▶ _THE REQUEST_
Update the lines from the one containing "Click the Submitted" through the one containing "pos(604,361)", inclusive, replacing "column header" with "column heading" and changing nothing else. Return only those lines.
--- Start DATA TO USE ---
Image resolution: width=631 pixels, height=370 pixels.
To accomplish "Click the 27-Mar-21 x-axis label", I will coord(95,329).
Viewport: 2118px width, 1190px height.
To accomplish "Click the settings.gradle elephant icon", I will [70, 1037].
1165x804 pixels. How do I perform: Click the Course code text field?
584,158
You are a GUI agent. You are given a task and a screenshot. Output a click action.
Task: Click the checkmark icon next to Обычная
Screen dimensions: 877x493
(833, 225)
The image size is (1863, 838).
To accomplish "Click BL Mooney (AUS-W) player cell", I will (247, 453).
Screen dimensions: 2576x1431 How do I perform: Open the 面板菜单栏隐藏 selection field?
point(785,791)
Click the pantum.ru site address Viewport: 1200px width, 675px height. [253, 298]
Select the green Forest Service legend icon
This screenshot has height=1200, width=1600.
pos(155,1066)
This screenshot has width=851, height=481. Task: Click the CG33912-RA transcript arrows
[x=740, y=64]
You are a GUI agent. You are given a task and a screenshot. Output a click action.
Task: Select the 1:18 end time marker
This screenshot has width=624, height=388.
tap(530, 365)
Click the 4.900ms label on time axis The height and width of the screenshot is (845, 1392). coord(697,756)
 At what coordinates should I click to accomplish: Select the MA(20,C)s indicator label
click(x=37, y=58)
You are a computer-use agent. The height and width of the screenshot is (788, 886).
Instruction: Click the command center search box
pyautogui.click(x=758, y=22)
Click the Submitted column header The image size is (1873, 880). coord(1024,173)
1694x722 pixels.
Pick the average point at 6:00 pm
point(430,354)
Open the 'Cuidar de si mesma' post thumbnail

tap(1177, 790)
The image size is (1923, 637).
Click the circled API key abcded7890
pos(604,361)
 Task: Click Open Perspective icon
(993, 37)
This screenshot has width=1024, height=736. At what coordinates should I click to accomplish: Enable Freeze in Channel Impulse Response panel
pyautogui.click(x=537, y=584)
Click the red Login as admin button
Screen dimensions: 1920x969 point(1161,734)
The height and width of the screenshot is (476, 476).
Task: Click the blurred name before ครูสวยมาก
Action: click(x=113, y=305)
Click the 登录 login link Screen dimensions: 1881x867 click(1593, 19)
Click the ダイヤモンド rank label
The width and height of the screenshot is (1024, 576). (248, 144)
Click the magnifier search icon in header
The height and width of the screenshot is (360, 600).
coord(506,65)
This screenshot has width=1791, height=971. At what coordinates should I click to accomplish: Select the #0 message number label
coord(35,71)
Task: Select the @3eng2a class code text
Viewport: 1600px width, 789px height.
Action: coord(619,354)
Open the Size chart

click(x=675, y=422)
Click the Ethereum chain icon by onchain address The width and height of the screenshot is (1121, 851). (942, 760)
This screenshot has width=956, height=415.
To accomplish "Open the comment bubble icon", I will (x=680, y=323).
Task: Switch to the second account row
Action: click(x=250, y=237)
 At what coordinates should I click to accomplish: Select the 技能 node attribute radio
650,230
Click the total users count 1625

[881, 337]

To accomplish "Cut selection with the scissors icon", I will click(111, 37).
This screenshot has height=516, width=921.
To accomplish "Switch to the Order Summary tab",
--- End DATA TO USE ---
▶ _RESPONSE TO THE TASK_
Click the Submitted column heading The image size is (1873, 880). coord(1024,173)
1694x722 pixels.
Pick the average point at 6:00 pm
point(430,354)
Open the 'Cuidar de si mesma' post thumbnail

tap(1177, 790)
The image size is (1923, 637).
Click the circled API key abcded7890
pos(604,361)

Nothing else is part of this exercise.